Breaking the Mother Goose Code: How a fairy tale fooled the world for 300 years
by Jeri Studebaker
This is a fascinating book involving detection, ancient practices, fairy tales, nursery rhymes, our ancestors and goddesses, all revolving around the tale of Mother Goose.
Basing her ideas around two main theories 1) that Mother Goose was a European goddess in disguise and 2) that Mother Goose appeared from nowhere at the time that European Pre Christians were being dealt a final blow with inquisitions and witch burnings, Studebaker sets out to prove that hidden within Mother Goose was in fact a goddess, a way of disguising the evidence until it was safe to reveal it. The goddesses Holda-Perchta, Aphrodite and Brigid are all among those considered to be the goddess depicted by Mother Goose.
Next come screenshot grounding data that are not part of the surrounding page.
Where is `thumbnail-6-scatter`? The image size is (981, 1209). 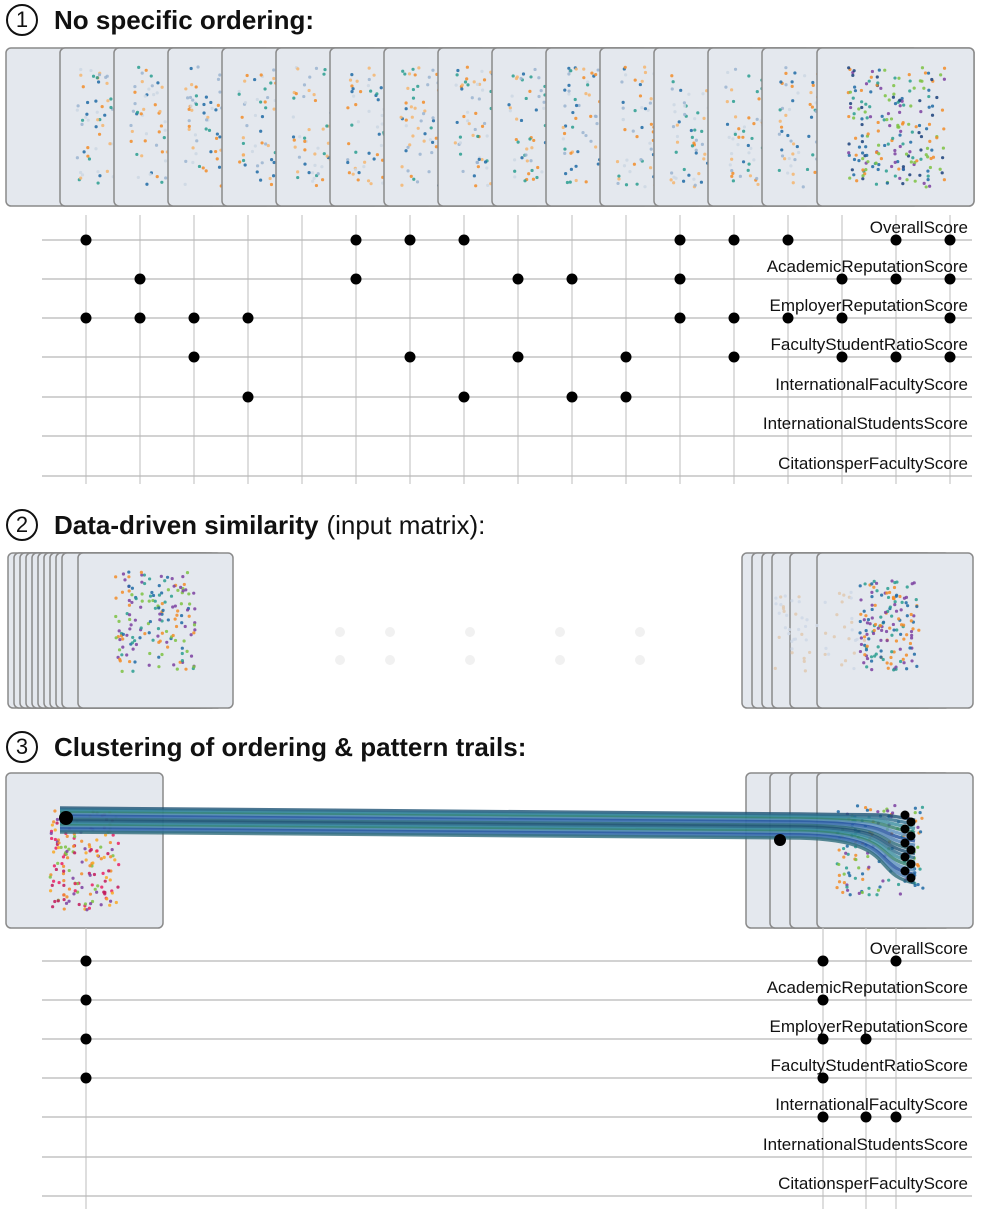 thumbnail-6-scatter is located at coordinates (370, 126).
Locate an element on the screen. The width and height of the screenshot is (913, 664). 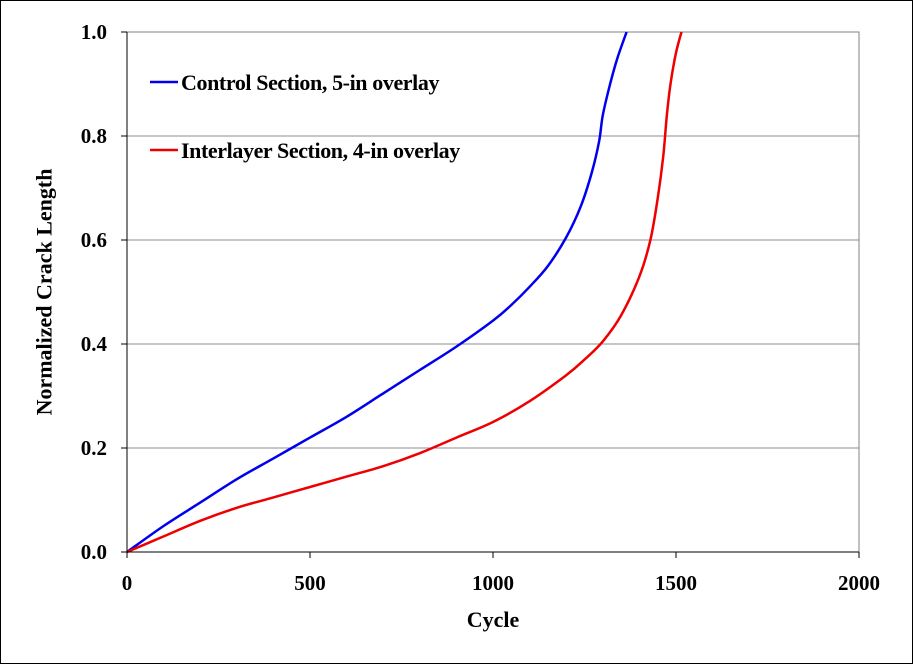
y-axis-title: Normalized Crack Length is located at coordinates (44, 292).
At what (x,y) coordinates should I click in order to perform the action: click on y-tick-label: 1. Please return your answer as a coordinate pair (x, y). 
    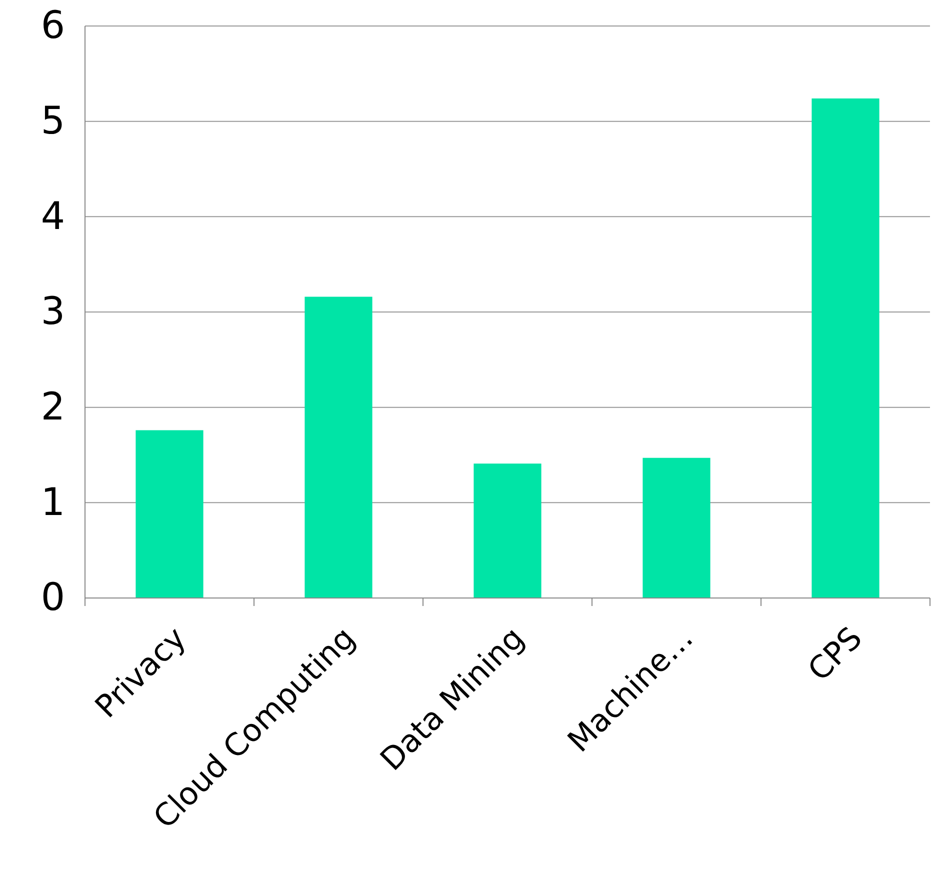
    Looking at the image, I should click on (52, 502).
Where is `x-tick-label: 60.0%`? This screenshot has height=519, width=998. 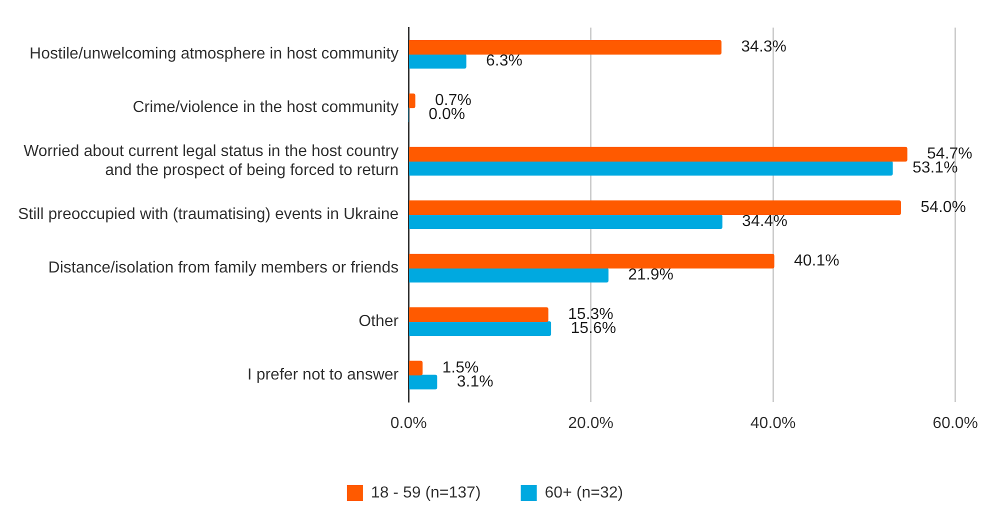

Painstaking research and a creative and delving mind are put to task in teasing out links however tenuous at first in order to support her hypothesis and then the wider field of the purpose of fairy tales.
The author also looks at the secrets that are hidden in nursery rhymes of the time and in the second part of the book, at other early or Pre-patriarchal fairy tales and the various theories over their purpose in society as well as their common characteristics and proposing her own ‘secret code theory’. Finally, over several chapters she looks at specific European fairy tales and the information they provide about our goddess centred ancestors.
I have no memory of the Mother Goose tale as set out in this book, nor have I more than a passing knowledge of goddesses, this however did nothing to lessen my interest, particularly in the second part of the book where I found myself totally caught up in the world of my ancestors as disguised in fairy tales.